SOURCE DATA START
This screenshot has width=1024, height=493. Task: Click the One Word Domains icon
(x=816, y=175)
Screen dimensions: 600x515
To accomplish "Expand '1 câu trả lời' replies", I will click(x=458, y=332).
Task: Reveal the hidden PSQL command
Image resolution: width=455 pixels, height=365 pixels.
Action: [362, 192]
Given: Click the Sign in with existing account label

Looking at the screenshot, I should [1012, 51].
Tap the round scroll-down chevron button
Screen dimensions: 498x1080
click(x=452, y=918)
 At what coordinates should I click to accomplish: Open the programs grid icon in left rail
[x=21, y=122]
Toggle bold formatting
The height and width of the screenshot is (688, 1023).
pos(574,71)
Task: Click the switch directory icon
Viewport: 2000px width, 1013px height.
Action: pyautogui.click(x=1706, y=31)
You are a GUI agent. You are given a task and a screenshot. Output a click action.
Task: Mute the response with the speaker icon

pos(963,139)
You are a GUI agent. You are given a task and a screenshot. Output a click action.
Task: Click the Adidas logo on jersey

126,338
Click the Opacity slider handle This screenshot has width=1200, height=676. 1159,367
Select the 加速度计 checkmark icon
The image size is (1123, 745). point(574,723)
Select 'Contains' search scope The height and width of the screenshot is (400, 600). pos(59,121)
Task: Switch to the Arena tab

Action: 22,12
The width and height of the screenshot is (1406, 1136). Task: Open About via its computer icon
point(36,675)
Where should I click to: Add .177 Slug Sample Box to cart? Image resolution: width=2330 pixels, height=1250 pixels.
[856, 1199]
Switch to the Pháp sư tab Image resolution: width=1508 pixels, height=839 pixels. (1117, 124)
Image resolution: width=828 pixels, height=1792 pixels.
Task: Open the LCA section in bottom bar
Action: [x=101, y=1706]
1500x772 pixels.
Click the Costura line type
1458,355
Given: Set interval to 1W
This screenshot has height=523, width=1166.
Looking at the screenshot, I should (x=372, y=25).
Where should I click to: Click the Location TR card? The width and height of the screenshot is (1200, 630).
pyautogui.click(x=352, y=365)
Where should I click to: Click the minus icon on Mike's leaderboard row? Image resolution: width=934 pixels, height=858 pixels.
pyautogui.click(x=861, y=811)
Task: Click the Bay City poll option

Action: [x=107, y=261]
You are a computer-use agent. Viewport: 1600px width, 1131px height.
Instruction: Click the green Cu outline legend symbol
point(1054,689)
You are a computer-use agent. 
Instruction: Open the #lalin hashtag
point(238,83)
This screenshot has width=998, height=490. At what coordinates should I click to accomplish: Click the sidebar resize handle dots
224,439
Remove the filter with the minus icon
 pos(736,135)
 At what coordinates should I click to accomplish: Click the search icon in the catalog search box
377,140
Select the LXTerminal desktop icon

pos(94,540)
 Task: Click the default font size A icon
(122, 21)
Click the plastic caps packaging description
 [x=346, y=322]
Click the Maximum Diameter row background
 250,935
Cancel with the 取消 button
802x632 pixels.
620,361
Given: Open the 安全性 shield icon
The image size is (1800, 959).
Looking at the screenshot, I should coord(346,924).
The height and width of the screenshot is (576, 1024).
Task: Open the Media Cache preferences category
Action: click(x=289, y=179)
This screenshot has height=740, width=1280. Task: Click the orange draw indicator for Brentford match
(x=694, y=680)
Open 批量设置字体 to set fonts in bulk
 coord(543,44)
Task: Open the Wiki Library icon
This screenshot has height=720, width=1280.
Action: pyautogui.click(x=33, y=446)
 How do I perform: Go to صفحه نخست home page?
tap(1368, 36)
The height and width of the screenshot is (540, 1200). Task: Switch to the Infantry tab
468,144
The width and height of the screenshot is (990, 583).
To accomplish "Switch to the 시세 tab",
SOURCE DATA END
» **TASK INSTRUCTIONS**: Every record is to be repeated exactly as it stands above.

» **RESPONSE**:
This screenshot has width=1024, height=493. Task: Click the One Word Domains icon
(x=816, y=175)
Screen dimensions: 600x515
To accomplish "Expand '1 câu trả lời' replies", I will click(x=458, y=332).
Task: Reveal the hidden PSQL command
Image resolution: width=455 pixels, height=365 pixels.
Action: [362, 192]
Given: Click the Sign in with existing account label

Looking at the screenshot, I should [1012, 51].
Tap the round scroll-down chevron button
Screen dimensions: 498x1080
click(x=452, y=918)
 At what coordinates should I click to accomplish: Open the programs grid icon in left rail
[x=21, y=122]
Toggle bold formatting
The height and width of the screenshot is (688, 1023).
pos(574,71)
Task: Click the switch directory icon
Viewport: 2000px width, 1013px height.
Action: pyautogui.click(x=1706, y=31)
You are a GUI agent. You are given a task and a screenshot. Output a click action.
Task: Mute the response with the speaker icon

pos(963,139)
You are a GUI agent. You are given a task and a screenshot. Output a click action.
Task: Click the Adidas logo on jersey

126,338
Click the Opacity slider handle This screenshot has width=1200, height=676. 1159,367
Select the 加速度计 checkmark icon
The image size is (1123, 745). point(574,723)
Select 'Contains' search scope The height and width of the screenshot is (400, 600). pos(59,121)
Task: Switch to the Arena tab

Action: 22,12
The width and height of the screenshot is (1406, 1136). Task: Open About via its computer icon
point(36,675)
Where should I click to: Add .177 Slug Sample Box to cart? Image resolution: width=2330 pixels, height=1250 pixels.
[856, 1199]
Switch to the Pháp sư tab Image resolution: width=1508 pixels, height=839 pixels. (1117, 124)
Image resolution: width=828 pixels, height=1792 pixels.
Task: Open the LCA section in bottom bar
Action: [x=101, y=1706]
1500x772 pixels.
Click the Costura line type
1458,355
Given: Set interval to 1W
This screenshot has height=523, width=1166.
Looking at the screenshot, I should (x=372, y=25).
Where should I click to: Click the Location TR card? The width and height of the screenshot is (1200, 630).
pyautogui.click(x=352, y=365)
Where should I click to: Click the minus icon on Mike's leaderboard row? Image resolution: width=934 pixels, height=858 pixels.
pyautogui.click(x=861, y=811)
Task: Click the Bay City poll option

Action: [x=107, y=261]
You are a computer-use agent. Viewport: 1600px width, 1131px height.
Instruction: Click the green Cu outline legend symbol
point(1054,689)
You are a computer-use agent. 
Instruction: Open the #lalin hashtag
point(238,83)
This screenshot has width=998, height=490. At what coordinates should I click to accomplish: Click the sidebar resize handle dots
224,439
Remove the filter with the minus icon
 pos(736,135)
 At what coordinates should I click to accomplish: Click the search icon in the catalog search box
377,140
Select the LXTerminal desktop icon

pos(94,540)
 Task: Click the default font size A icon
(122, 21)
Click the plastic caps packaging description
 [x=346, y=322]
Click the Maximum Diameter row background
 250,935
Cancel with the 取消 button
802x632 pixels.
620,361
Given: Open the 安全性 shield icon
The image size is (1800, 959).
Looking at the screenshot, I should coord(346,924).
The height and width of the screenshot is (576, 1024).
Task: Open the Media Cache preferences category
Action: click(x=289, y=179)
This screenshot has height=740, width=1280. Task: Click the orange draw indicator for Brentford match
(x=694, y=680)
Open 批量设置字体 to set fonts in bulk
 coord(543,44)
Task: Open the Wiki Library icon
This screenshot has height=720, width=1280.
Action: pyautogui.click(x=33, y=446)
 How do I perform: Go to صفحه نخست home page?
tap(1368, 36)
The height and width of the screenshot is (540, 1200). Task: Switch to the Infantry tab
468,144
The width and height of the screenshot is (990, 583).
To accomplish "Switch to the 시세 tab",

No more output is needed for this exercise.